La historia en breve

Hay un primer ganador: Carlos Romero Deschamps

Las imágenes lo decían todo. Presente ayer en el salón de las comisiones del Senado, en una butaca junto a los coordinadores del PRI y el PAN, sereno, seguro, bien vestido, bien dormido, Carlos Romero Deschamps seguía atento la deliberación.
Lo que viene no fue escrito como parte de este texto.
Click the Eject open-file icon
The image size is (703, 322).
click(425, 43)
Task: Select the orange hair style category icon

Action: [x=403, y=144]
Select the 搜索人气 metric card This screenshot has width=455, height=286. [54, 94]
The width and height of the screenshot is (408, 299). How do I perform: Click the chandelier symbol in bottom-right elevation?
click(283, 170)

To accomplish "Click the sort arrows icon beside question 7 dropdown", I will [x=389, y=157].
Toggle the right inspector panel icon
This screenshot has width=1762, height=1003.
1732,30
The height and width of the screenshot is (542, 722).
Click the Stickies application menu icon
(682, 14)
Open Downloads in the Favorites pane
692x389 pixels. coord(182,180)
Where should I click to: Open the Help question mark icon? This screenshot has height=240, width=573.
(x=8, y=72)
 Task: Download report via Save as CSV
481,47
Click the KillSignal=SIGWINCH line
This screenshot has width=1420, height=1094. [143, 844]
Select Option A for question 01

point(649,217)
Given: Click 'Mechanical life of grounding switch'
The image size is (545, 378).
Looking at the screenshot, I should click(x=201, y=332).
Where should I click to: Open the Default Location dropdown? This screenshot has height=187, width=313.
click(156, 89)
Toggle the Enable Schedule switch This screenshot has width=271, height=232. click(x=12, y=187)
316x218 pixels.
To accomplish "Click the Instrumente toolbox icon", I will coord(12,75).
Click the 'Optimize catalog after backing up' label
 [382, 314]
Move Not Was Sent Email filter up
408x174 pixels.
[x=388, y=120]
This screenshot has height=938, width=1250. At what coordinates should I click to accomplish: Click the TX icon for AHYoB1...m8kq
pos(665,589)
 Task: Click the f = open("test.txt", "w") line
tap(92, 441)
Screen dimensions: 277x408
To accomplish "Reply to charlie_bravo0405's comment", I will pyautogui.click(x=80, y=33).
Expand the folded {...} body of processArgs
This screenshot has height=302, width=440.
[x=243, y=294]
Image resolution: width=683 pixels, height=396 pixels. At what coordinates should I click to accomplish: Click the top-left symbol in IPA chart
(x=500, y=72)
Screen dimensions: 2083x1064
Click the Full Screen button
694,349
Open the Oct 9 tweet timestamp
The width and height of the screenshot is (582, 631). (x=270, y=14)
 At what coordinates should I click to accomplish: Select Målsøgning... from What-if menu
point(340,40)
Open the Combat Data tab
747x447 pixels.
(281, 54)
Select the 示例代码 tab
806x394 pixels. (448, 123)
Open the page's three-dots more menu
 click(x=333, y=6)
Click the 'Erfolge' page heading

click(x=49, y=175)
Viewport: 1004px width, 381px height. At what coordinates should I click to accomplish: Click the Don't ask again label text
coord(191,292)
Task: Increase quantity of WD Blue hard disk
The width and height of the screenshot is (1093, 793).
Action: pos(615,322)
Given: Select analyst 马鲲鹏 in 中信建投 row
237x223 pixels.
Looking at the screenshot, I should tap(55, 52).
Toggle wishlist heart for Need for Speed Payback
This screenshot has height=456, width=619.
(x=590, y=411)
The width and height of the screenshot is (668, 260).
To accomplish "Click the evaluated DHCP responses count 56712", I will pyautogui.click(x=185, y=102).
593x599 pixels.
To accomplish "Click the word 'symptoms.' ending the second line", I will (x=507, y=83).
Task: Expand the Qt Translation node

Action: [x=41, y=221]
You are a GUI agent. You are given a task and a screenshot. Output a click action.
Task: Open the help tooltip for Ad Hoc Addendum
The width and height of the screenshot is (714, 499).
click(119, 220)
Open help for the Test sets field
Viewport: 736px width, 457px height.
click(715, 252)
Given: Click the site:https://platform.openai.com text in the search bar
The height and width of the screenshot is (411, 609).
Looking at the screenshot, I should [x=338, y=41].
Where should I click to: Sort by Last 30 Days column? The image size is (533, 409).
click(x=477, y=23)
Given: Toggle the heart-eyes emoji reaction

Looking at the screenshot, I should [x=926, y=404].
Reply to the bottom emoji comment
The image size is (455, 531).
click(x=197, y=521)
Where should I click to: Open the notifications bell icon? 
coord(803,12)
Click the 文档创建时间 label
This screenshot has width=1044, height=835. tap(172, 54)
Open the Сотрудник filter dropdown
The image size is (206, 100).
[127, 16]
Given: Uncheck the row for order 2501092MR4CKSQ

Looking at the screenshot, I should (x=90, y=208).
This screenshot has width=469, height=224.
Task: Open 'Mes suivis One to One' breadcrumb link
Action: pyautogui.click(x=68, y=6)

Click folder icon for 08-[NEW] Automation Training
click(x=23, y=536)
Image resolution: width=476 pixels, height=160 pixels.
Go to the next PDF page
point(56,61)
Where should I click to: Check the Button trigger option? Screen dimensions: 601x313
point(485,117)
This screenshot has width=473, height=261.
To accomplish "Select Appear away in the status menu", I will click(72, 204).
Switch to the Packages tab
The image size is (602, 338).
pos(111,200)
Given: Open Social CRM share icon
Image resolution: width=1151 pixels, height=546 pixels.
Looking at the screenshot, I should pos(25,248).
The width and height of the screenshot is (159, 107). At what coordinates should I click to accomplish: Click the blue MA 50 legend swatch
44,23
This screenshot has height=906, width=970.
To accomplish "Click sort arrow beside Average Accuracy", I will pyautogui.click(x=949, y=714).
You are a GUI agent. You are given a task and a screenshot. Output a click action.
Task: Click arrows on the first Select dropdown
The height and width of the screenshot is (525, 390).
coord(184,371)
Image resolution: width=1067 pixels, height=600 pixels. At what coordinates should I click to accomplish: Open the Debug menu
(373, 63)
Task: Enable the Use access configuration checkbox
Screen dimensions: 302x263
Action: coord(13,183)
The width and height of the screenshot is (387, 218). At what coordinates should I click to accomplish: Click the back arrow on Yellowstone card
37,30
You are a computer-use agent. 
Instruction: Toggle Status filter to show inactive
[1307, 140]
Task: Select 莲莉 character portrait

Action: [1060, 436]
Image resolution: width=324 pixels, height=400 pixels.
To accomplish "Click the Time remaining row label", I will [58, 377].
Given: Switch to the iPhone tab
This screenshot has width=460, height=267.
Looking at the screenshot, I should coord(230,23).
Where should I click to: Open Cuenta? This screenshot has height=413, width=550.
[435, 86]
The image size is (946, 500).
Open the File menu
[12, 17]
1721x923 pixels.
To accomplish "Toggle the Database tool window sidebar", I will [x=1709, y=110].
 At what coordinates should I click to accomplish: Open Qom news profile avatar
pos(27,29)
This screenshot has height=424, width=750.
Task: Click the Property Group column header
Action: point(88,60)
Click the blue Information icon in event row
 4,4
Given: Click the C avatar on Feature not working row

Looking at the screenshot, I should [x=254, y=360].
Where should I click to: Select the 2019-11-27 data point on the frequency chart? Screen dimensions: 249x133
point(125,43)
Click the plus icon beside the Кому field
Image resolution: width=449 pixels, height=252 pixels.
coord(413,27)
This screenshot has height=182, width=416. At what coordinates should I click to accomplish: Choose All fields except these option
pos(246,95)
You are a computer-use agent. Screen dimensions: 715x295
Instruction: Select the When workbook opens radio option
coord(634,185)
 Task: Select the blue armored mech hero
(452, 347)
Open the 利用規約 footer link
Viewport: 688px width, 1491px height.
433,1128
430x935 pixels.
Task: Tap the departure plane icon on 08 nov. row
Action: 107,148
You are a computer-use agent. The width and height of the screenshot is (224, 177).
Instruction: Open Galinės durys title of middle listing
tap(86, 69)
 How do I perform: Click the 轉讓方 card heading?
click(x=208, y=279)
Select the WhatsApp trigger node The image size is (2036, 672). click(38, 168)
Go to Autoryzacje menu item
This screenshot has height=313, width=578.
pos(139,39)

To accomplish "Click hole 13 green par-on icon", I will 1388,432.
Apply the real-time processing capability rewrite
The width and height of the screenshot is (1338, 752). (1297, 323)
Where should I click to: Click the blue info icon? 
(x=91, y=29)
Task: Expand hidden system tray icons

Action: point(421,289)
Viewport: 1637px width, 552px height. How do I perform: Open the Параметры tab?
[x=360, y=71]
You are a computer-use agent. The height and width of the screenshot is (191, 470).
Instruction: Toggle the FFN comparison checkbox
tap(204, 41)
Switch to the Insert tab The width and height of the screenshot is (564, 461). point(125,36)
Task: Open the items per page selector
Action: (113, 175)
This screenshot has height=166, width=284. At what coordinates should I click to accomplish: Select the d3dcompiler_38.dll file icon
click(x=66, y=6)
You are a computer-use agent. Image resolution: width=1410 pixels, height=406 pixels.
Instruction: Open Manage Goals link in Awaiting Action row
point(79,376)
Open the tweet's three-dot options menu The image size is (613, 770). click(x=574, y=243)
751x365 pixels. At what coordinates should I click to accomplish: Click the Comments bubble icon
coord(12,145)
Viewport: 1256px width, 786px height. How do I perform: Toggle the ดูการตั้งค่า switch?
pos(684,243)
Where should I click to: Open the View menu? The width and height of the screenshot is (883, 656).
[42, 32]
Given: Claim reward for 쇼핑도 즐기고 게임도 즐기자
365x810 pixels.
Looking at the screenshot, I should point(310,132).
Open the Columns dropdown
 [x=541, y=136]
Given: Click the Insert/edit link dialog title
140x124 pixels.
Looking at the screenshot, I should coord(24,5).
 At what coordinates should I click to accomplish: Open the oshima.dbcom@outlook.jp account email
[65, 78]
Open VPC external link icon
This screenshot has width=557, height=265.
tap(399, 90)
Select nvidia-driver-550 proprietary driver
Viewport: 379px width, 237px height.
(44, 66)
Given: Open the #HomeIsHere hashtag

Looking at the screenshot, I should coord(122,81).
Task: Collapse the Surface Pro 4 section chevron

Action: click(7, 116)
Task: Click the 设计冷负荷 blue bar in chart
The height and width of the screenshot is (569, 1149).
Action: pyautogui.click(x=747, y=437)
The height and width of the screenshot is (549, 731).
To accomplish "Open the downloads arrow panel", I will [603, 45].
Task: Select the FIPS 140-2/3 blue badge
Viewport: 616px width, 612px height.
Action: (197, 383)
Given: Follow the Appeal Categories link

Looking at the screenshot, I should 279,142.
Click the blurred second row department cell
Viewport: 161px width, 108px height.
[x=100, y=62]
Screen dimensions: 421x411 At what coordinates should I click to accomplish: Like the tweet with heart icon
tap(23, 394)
Quienes hace seis meses pensamos que sus días al frente del sindicato petrolero estaban contados, nos fuimos en banda.

Escribí aquí el 27 de mayo que el diseño estratégico del gobierno para conseguir una reforma energética que valiera la pena tendría que ser una pieza de relojería, sin cabida para “un paquidermo al que medio México señala como quintaesencia de la corrupción, un líder sindical con 20 años en el cargo convertido en símbolo de oprobio, enriquecimiento inexplicable, despilfarro ultrajante”.

En ninguna de las diez coincidencias de PAN, PRD y gobierno federal en el dictamen de la reforma energética hay una referencia al sindicato. Solo se lee (página 207) que “las leyes respetarán en todo momento los derechos laborales de los trabajadores…”.

En el capítulo de las medidas anticorrupción, se fija un plazo de 120 días a partir de que entren en vigor las nuevas leyes para adecuar el marco jurídico y establecer los mecanismos para “prevenir, identificar y sancionar” la corrupción.

Nada en las 295 páginas. Nada.

Tomará tiempo antes de que los especialistas puntualicen convincentemente quiénes son los verdaderos beneficiados por el dictamen y la presumible aprobación de la reforma. Habrá menos dudas en señalar a un primer gran ganador: Carlos Romero Deschamps.

Al final, ni quien se acordara de él.